評価:60/100
公開日(日本) | 2016年1月30日 |
上映時間 | 107分 |
映画の概要
この作品は、『十二国記』シリーズでお馴染みの、ホラーからファンタジーまで幅広いジャンルを手掛ける作家である小野不由美さんが執筆したホラー小説『残穢』を原作とする実写映画版です。
原作の持ち味である作者自身が語り手として登場し、とあるマンションで起こった怪奇現象の顛末 を報告することで土地にまつわる穢れの恐ろしさがジワジワと染み出してくるという手法が完全に殺されており『残穢』の映画版としては不満しかない駄作でした。
映像化するにあたってやってはいけない改変や、力を注ぐ箇所を見誤るなど、何から何までアプローチに失敗し尽くしており、褒める箇所は特にありません。
原作の持ち味を殺し尽くす最低な映像化アプローチ
端的に言って本作は原作の妙味を殺しただけの失敗作です。
小説版の『残穢』が大好きだったので、映画版は見始めて数分で怒りが湧き上がり、ほとんど冷静に見ることが出来ませんでした。
まず、原作小説の何が素晴らしいかと言ったら、作者である小野不由美さんがしれっと作家役として小説内に登場し、語り手として事件に絡んでいくというアイデアです。

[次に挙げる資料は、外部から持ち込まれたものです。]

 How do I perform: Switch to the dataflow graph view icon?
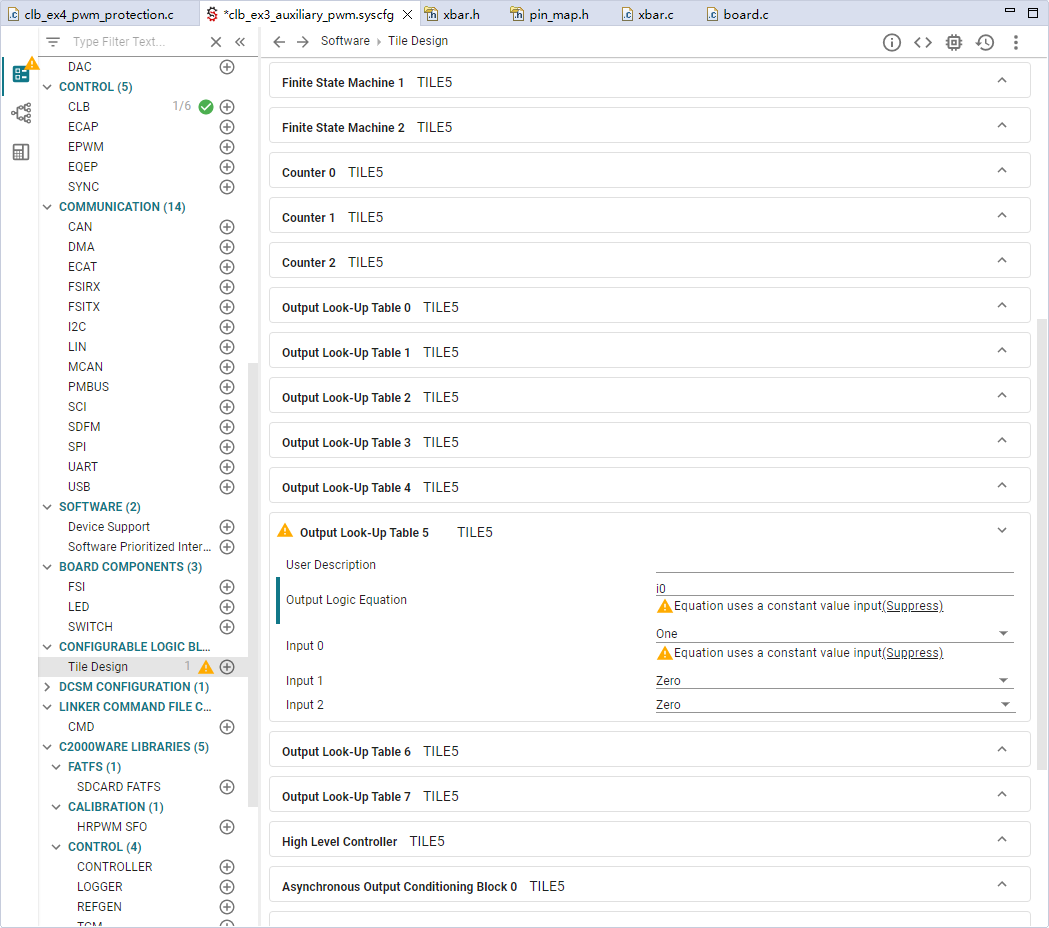(x=21, y=112)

映画版は主人公である作家が架空のホラー作家という設定になっているため、小野不由美さんが執筆する小説に小野不由美さんにしか見えない作家が出てくるという油断ならない緊張が完全に消え失せました。
例えるなら、映画『ラストアクション・ヒーロー』でシュワルツェネッガー役が本人ではないとか、『その男、ヴァン・ダム』でヴァン・ダム役を別人の役者が演じているとか、『グラントリノ』の主演がイーストウッドではないとか、漫画の『stand by me 描クえもん』で主人公が佐藤秀峰さんとは似ても似つかない漫画を描いているとか、その人の実人生に深く根ざしている内容だから強く惹かれるのにその要素を抜くという悪手を選んでしまい、バカバカしくて興が削がれます。
小野不由美さんの作家人生に絡めた話なのに、主人公を架空のホラー作家にしたら何の意味もなく、なんでこの映画を作っている人たちはそんなことも分からないのかと心底呆れました。
結果、普通のホラー小説と差別化しようと斬新な手法で書かれた原作小説を、あろうことかただの凡庸なホラー映画に戻してしまうという愚を犯しており、見る価値もありません。
映画版は、原作のルポルタージュ風に淡々とした文章で書くことで、現実と虚構の境を限りなく曖昧にしてしまうという優れた部分をどう映像で表現するのかという点ではなく、単に原作で出てくるそれ事態に意味があるわけでもない心霊現象の映像化に力を入れているため、力点の置き所が完全にズレています。
原作小説で小野不由美さんがわざわざ「怪談としてはありきたりで面白味に欠ける」と書いていた、着物姿で首を吊り帯 が床を擦る幽霊や、全身黒こげで地面を這い回る幽霊などを真剣に怖く見せようとするため、案の上ありきたりで面白味に欠けるホラー映画にしかなっていません。
それに、原作は迷信深くて土地にまつわる儀礼的なことをきちんとしていた年配の層と、わりと土地に対してルーズな若者世代を対比させ、より現代は土地に対する意識が低く、残穢が拡大しやすいという恐怖を支えるディテールがしっかりあったのに、映画版はここがごっそり欠けており、あまり土地そのものが穢れているという設定が恐ろしいと感じません。
数少ない映画版の優れた点
全体的には原作小説のほうが遙かに勝りますが、センスのいい映像への置き換えがされている箇所もありました。
一番驚かされたのが、怪奇現象が起こるマンションの周辺に以前存在したゴミ屋敷の描き方が映画のほうが理に叶っていたことです。
原作ではただのゴミ屋敷としか書かれていないので、頭の中で思い描く映像は家の周りにゴミが散乱しているテレビのワイドショーなどで見掛けるゴミ屋敷像なのに、映画版はフェンスを張り巡らせた家の敷地内だけにゴミがぎゅうぎゅうに詰まっており、ゴミが周囲にまったく散乱していないというかなり特殊な家として描かれています。
そのため、家主がだらしないからゴミが溜まっているのではなく、明らかに何か明確な意図があって敷地内にゴミを溜め込んでいるのが一発で分かり、ここは原作小説よりも怪奇現象に悩まされながらも最低限周囲への配慮もする家主の不憫さが際立ち、映画のほうがより優れて見えました。
最後に
非常に優れた原作小説が凡作以下のホラー映画になってしまい不満しかありません。
このような傑作である原作小説を凡作や駄作にするしか能のない日本の映画業界の没落ぶりは本当に深刻だなと危機感を抱くほど期待外れの出来でした。